Consolidated KYC Risk Management - final document
Note: The BCBS revised and merged this document within the February 2016 publication: Sound management of risks related to money laundering and financing of terrorism
The adoption of effective know-your-customer (KYC) standards is an essential part of banks' risk management practices. Banks with inadequate KYC risk management programmes may be subject to significant risks, especially legal and reputational risk. Sound KYC policies and procedures not only contribute to a bank's overall safety and soundness, they also protect the integrity of the banking system by reducing the likelihood of banks becoming vehicles for money laundering, terrorist financing and other unlawful activities. Recent initiatives to reinforce actions against terrorism in particular have underlined the importance of banks' ability to monitor their customers wherever they conduct business.
In October 2001, the Basel Committee on Banking Supervision (BCBS) issued Customer due diligence for banks, subsequently reinforced by a General Guide to account opening and customer identification (CDD) in February 2003. The CDD paper outlines four essential elements necessary for a sound KYC programme. These elements are: (i) customer acceptance policy; (ii) customer identification; (iii) on-going monitoring of higher risk accounts; and (iv) risk management. The principles laid down have been accepted and widely adopted by jurisdictions throughout the world as a benchmark for commercial banks and a good practice guideline for other categories of financial institution.
A key challenge in implementing sound KYC policies and procedures is how to put in place an effective groupwide approach. The legal and reputational risks identified in paragraph 1 are global in nature. As such, it is essential that each group develop a global risk management programme supported by policies that incorporate groupwide KYC standards. Policies and procedures at the branch- or subsidiary-level must be consistent with and supportive of the group KYC standards even where for local or business reasons such policies and procedures are not identical to the group's.

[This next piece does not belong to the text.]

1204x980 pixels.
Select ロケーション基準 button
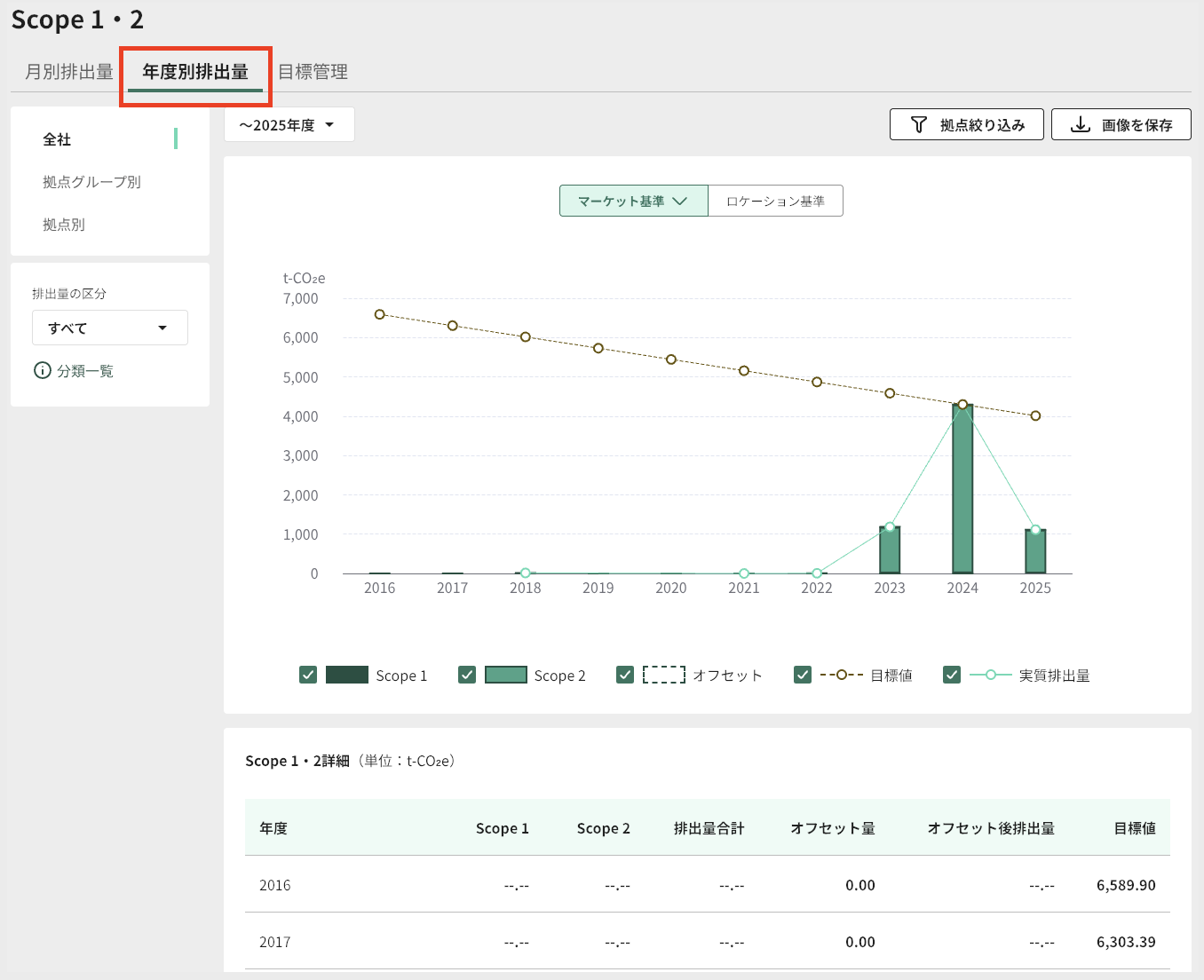(775, 202)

Consolidated KYC Risk Management means an established centralised process for coordinating and promulgating policies and procedures on a groupwide basis, as well as robust arrangements for the sharing of information within the group. Policies and procedures should be designed not merely to comply strictly with all relevant laws and regulations, but more broadly to identify, monitor and mitigate reputational, operational, legal and concentration risks. Similar to the approach to consolidated credit, market and operational risk, effective control of consolidated KYC risk requires banks to coordinate their risk management activities on a groupwide basis across the head office and all branches and subsidiaries.

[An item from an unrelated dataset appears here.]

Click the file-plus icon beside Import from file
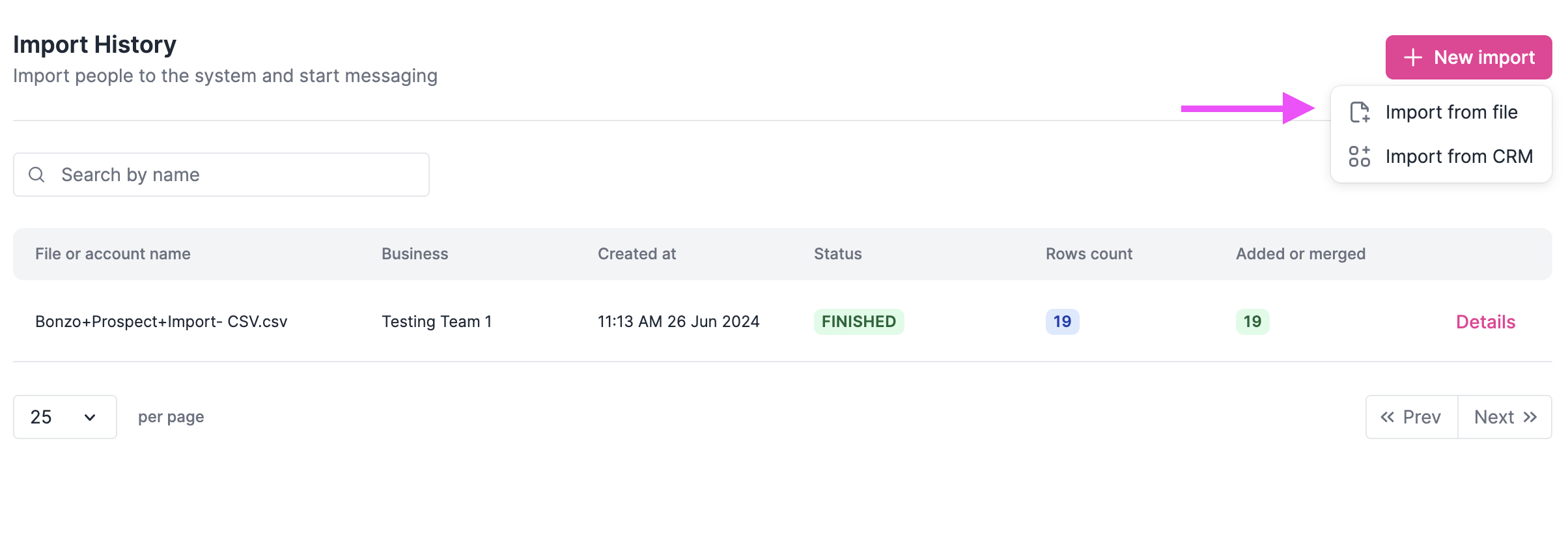 [x=1360, y=111]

The BCBS recognises that implementing effective KYC procedures on a groupwide basis is more challenging than many other risk management processes because KYC involves in most cases the liabilities rather than the assets side of the balance sheet, as well as balances that are carried as off-balance sheet items. For reasons of customer privacy, some jurisdictions continue to restrict banks' ability to transmit names and balances as regards customer liabilities whereas there are now very few countries maintaining similar barriers on the assets side of the balance sheet. It is essential, in conducting effective monitoring on a groupwide basis, that banks be free to pass information about their liabilities or assets under management, subject to adequate legal protection, back to their head offices or parent bank. This applies in the case of both branches and subsidiaries. The conditions under which this might be achieved are set out in paragraphs [20 to 23].
Jurisdictions should facilitate consolidated KYC risk management by providing an appropriate legal framework which allows the cross-border sharing of information. Legal restrictions that impede effective consolidated KYC risk management processes should be removed.